It had not always been so. His father had been born John Marchant in 1857 in Camden Town, London, and subsequently was adopted by a cabinet maker, John Hobday Jones, and his wife, Hannah. The couple had been married in 1833 at St Mary-le-Bone church, as soon as the young Hobday Jones finished a six year apprenticeship with his father, and so the marriage had been childless for many years before they took John Marchant into the family. When John Hobday Jones died, his widow decided to return to the place of her birth, Coleford, and she took her adopted son, now known as John Marchant Jones, back to Somerset with her.
John Marchant Jones, to judge from photographs taken of him with his children in later years, was a debonair, handsome man with a luxuriant moustache and a taste for snappy clothes. The worldly cockney must have cut quite a dash in the backwoods of Somerset and, predictably, he made a good marriage to Millicent Martin. Her father, Benjamin Martin, was a man of some substance, a mining surveyor and the first parish clerk of Holy Trinity, Coleford. Millicent brought with her the considerable dowry of three cottages and, as they moved into Brook Cottage, opposite the old Temperance Hall, John Marchant Jones could congratulate himself on having made a very good match.
Will Jones is top left
Pit villages are odd places. The cottages frequently were built by the colliery companies, the streets often radiating out from the pit-head and sometimes arranged in a deliberate hierarchy, the larger houses being intended for managers, supervisors, and so on. In the North Somerset coalfield the dwellings were built from the local stones, white and blue lias, which have the quality of looking rather grubby even when clean. Pit villages, however, are not always part of some industrial conglomeration but, like Coleford, sometimes exist incongruously in the middle of glorious countryside, an irony which pervades much of the writing of DH Lawrence.
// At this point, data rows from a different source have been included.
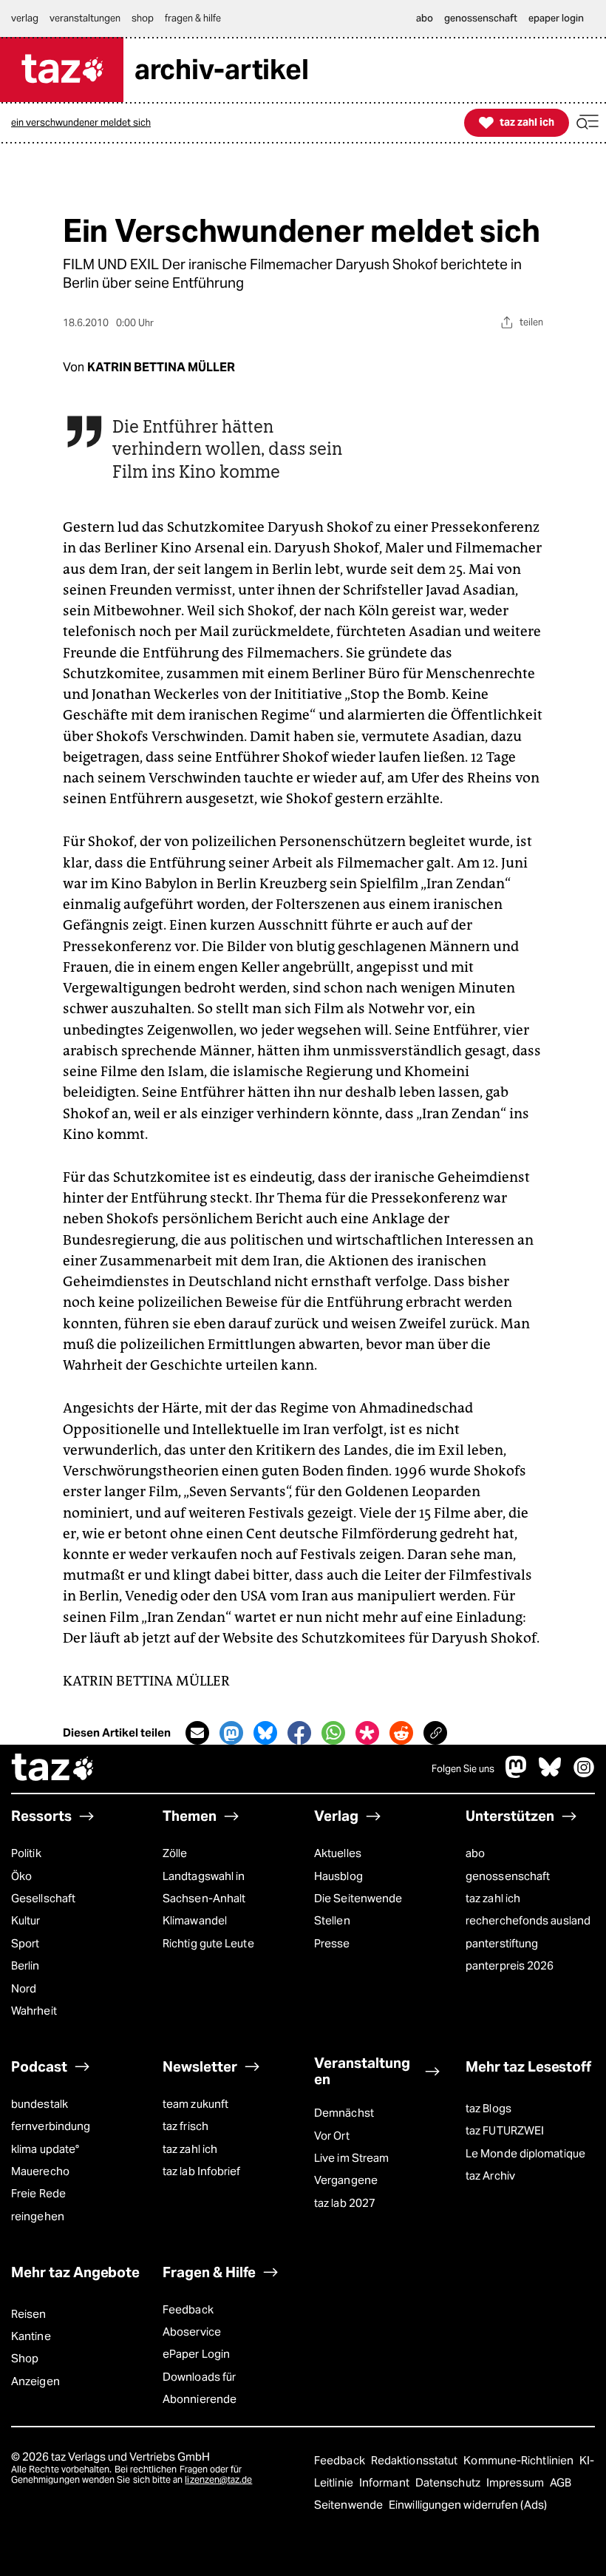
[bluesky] (550, 1774)
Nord (23, 1988)
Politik (26, 1853)
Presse (332, 1943)
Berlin (25, 1965)
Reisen (29, 2314)
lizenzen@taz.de (218, 2479)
Haymaking - Dick, Will Jones's son, is on the horse
Will Jones knew and loved the Somerset countryside - the deep, winding lanes, the thick woods and rich pastures - from which the tall chimneys and the winding wheels of the pit-heads remained often invisible. His early life revolved around the church school and the church of Holy Trinity where he was a chorister and, like so many village boys of the time, he helped to pump the organ during services. It was to give him a lifelong love of music.
Coleford church school in the 1890's
Will Jones is top left, next to his brothers Cliff, Percy & Reg
His childhood, however, ended abruptly when he was eleven. Since his father had lost his work at the pit, the family had existed on parish handouts of bread and tea. His mother had become bed-ridden, weakened by malnutrition and probably already suffering from the tuberculosis which would kill her four years later at the age of forty one. Will left school to look after his mother and siblings while his father, armed with a reference from the vicar of nearby Kilmersdon, tramped the neighbourhood seeking employment as a French polisher, a skill learnt in the old days with the Hobday Jones family.
Will Jones with his mother
Will took away with him from school a glowing reference from Mr. F Close, the Head Master. “I have much pleasure in recommending William Jones for any position requiring intelligence and diligent application in a boy. I have always found him most willing and obliging, thoroughly honest, and he would, I am sure, do his best to carry out the wishes of those over him.”
A year later matters at home had improved sufficiently for Will Jones to go to work for the first time, in the pit yard of the Mackintosh Colliery. He toiled on the batches, the smoking and flaming spoil heaps, recovering the usable coal from the slag, and sometimes did duty on the gates of the cage which took the miners and trucks to and from the bottom of the pit shaft.
Mackintosh pit yard
He loathed the work, and within a few months found something more congenial, an apprenticeship at the Coleford Co-Operative Society grocery stores. He served for three years, earning four shillings a week for the first year, five shillings for the second, and six shillings for the third. These wages would have been worth over a hundred pounds a week in today’s money, and would have made a considerable difference to the fortunes of the Jones family. With his apprenticeship completed, he went to work at Styles’s grocery shop in Paulton, riding home each weekend to Coleford on the pony which usually pulled the delivery cart. Subsequently he worked for the Star Tea Company in Frome.